| Written instruction |
Write out the items again from the line with "Where should I click to: Select" through the end, substituting "directory" for "folder" and leaving everything else unchanged. Omit the pictures.

| Extracted entries |
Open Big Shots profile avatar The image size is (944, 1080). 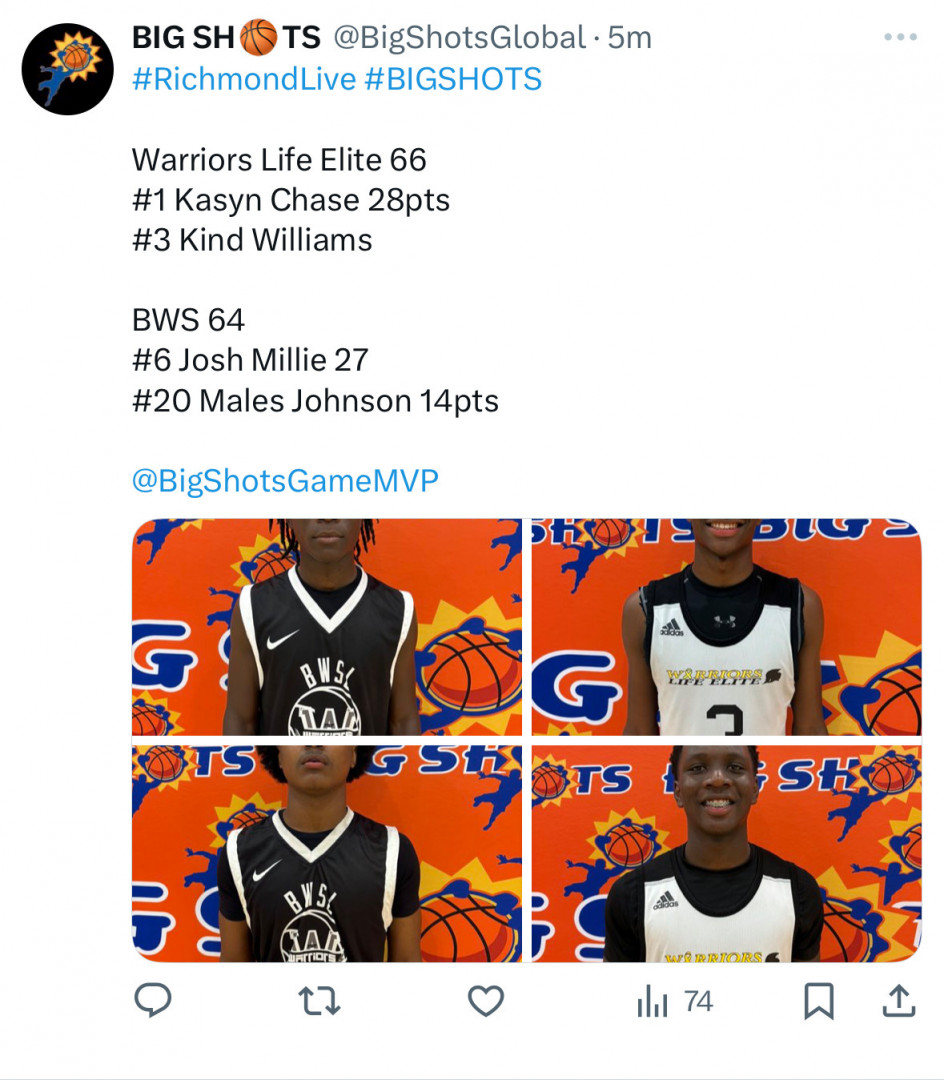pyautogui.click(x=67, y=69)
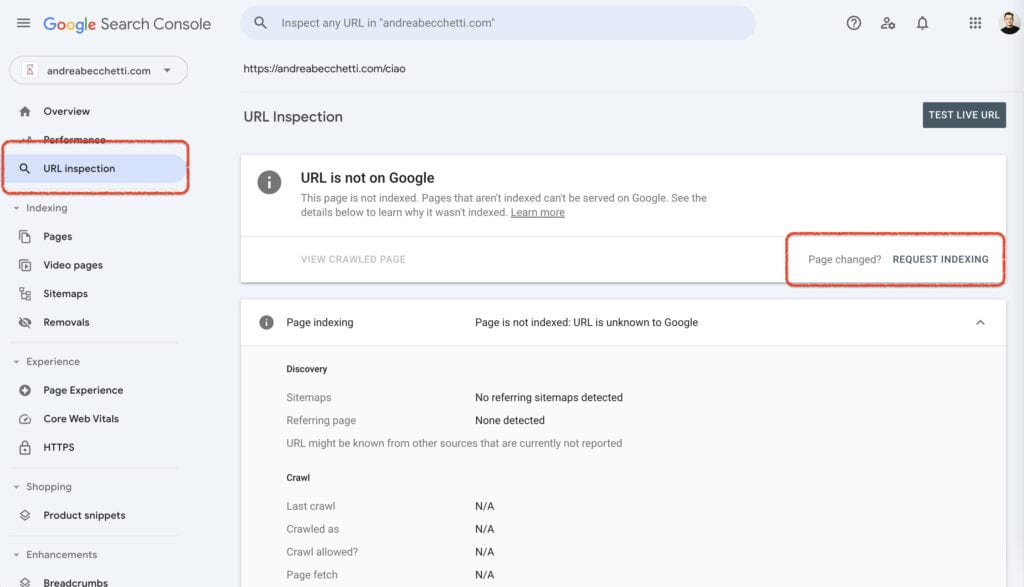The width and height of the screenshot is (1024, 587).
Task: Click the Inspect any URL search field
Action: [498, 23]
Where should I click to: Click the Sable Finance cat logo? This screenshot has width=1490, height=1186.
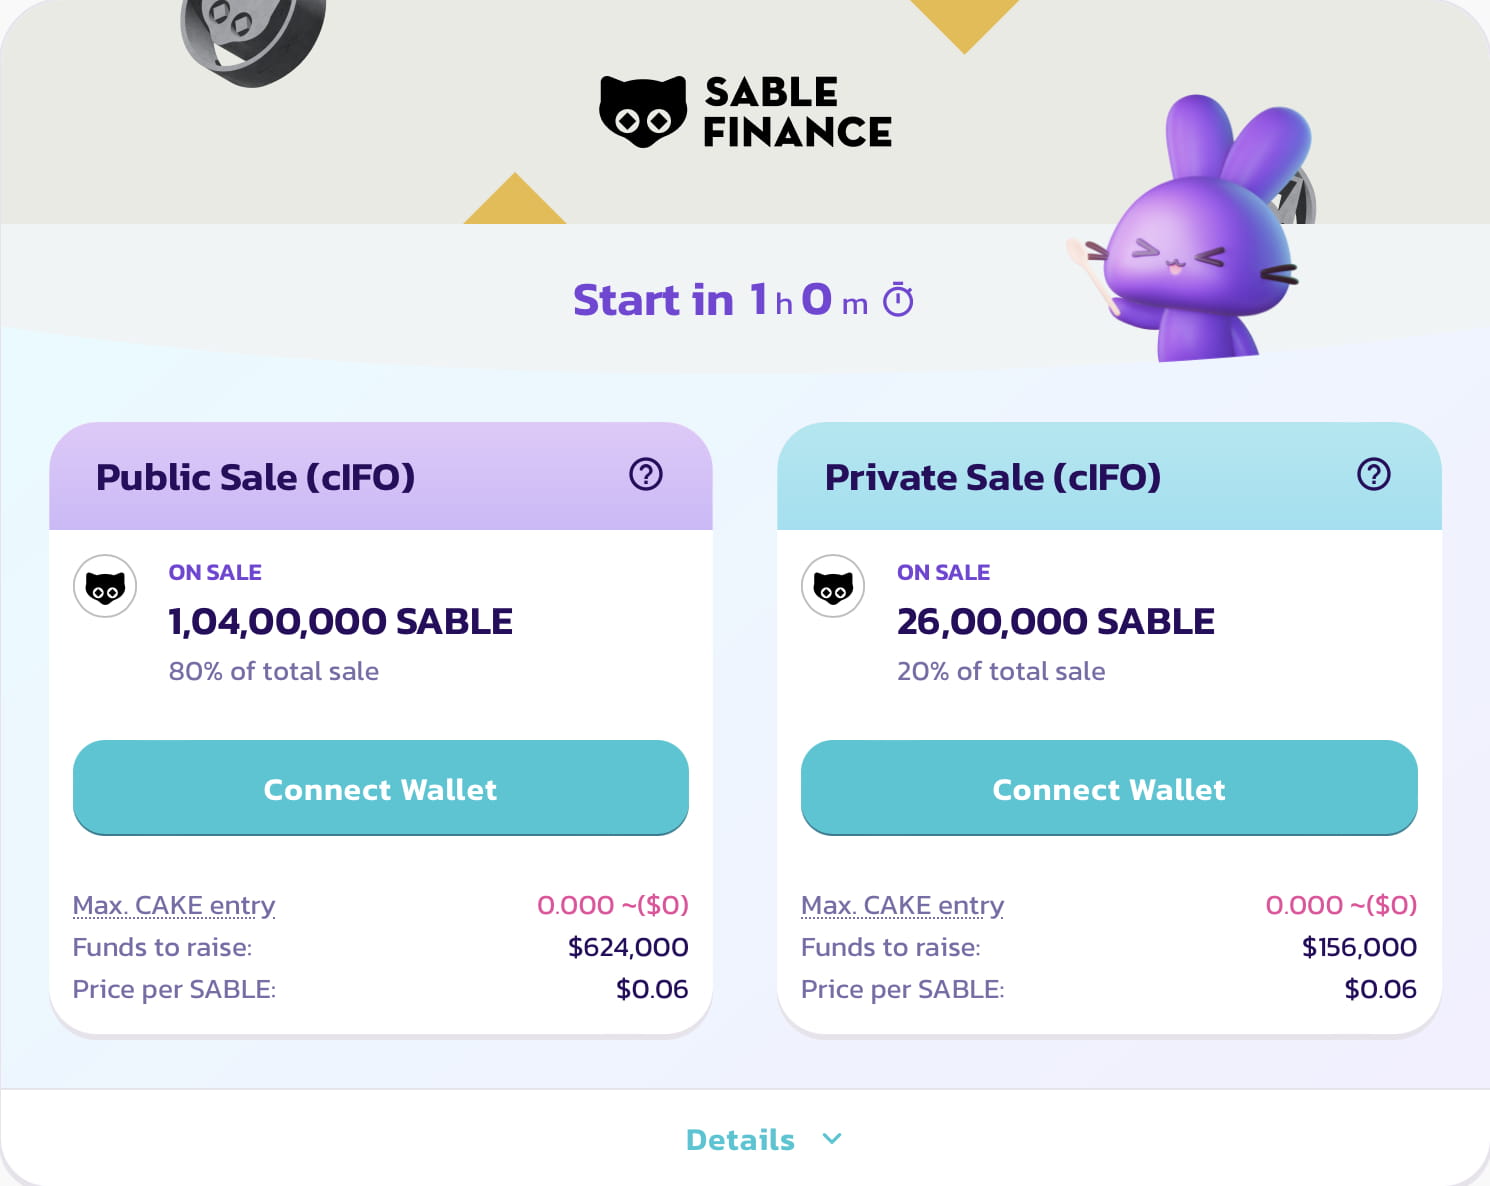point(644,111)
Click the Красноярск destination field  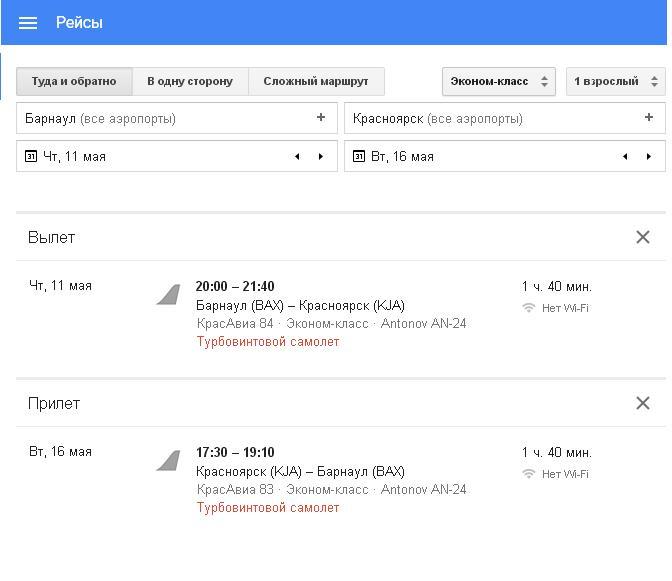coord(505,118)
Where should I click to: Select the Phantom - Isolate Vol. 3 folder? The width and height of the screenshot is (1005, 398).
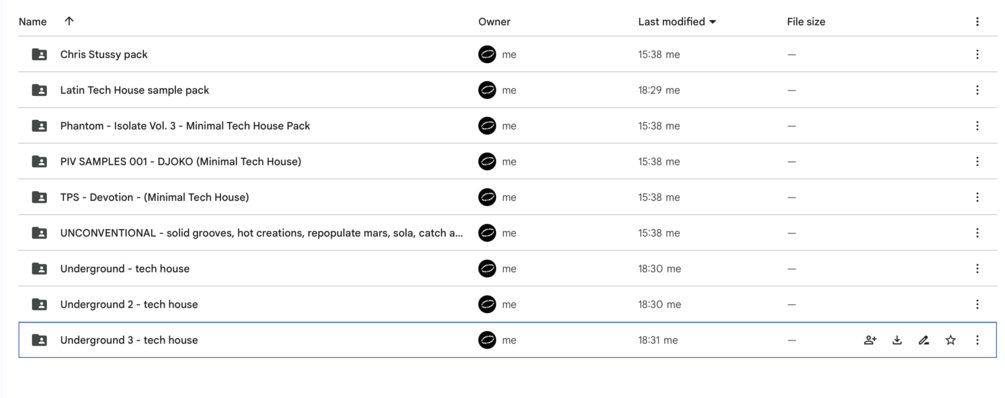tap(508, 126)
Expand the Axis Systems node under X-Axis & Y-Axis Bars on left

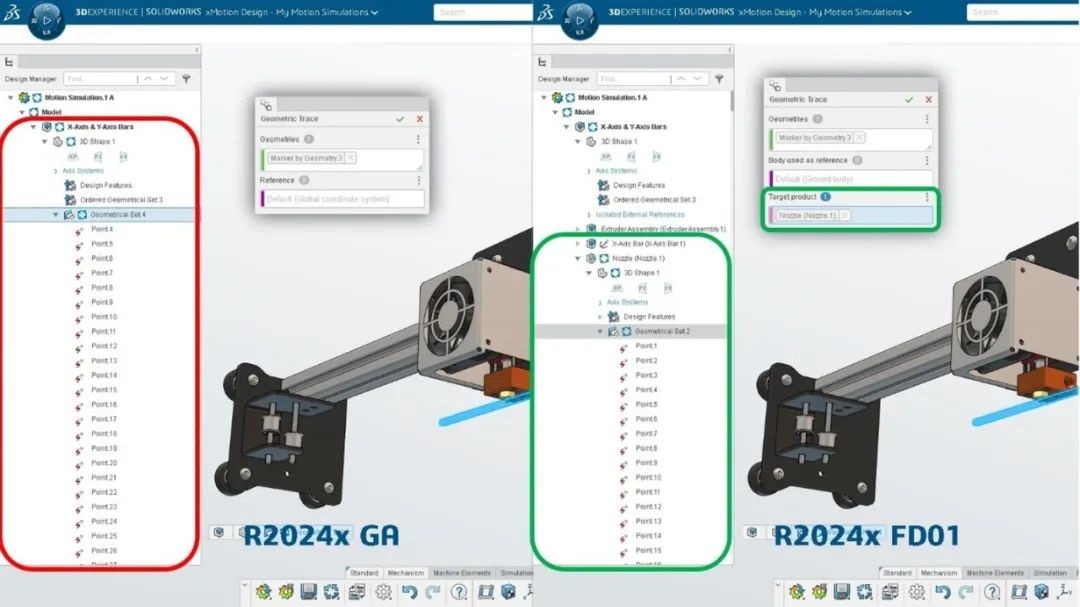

| Task answer |
Where should I click to: Select the Phantom - Isolate Vol. 3 directory? The width and height of the screenshot is (1005, 398).
tap(508, 126)
Expand the Axis Systems node under X-Axis & Y-Axis Bars on left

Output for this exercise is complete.